─── Cuplikan Halaman ───

Thursday, January 05, 2006

Mengenang Setahun Tsunami


.: Potret suram yang merindukan kebahagian dan kedamaian :.

Siapa yang tak kenal Aceh, propinsi yang terletak diujung pulau sumatera ini yang tersohor dengan julukan “Serambi Mekah “. Negeri yang indah ini pernah menjadi mercusuar peradaban Islam di Nusantara. Bukan hanya peradaban serta masyarakatnya saja yang maju, akan tetapi sumber daya alam yang melimpah yang mengundang para decak kagum masyarakat dunia lainnya. Ternyata semua itu seakan sirna semua, lembaran-lembaran sejarah yang terus terjadi menambah deret panjang kesuraman yang silih berganti terus menerjang tanpa mengenal mereka itu anak-anak, para ibu, orang tua semua tak luput dari korban.

───

(Tugas yang Dikerjakan)
1 – Sebutkan semua kelompok orang yang menurut cuplikan halaman tak luput menjadi korban.
2 – Menurut cuplikan halaman, dengan julukan apa Aceh tersohor?

─── Data yang Diberikan ───

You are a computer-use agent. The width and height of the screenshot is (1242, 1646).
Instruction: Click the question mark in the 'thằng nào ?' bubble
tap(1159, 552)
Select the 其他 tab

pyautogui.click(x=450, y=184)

───

(Jawaban Berurutan)
1 – Anak-anak, para ibu, dan orang tua.

2 – Aceh tersohor dengan julukan "Serambi Mekah".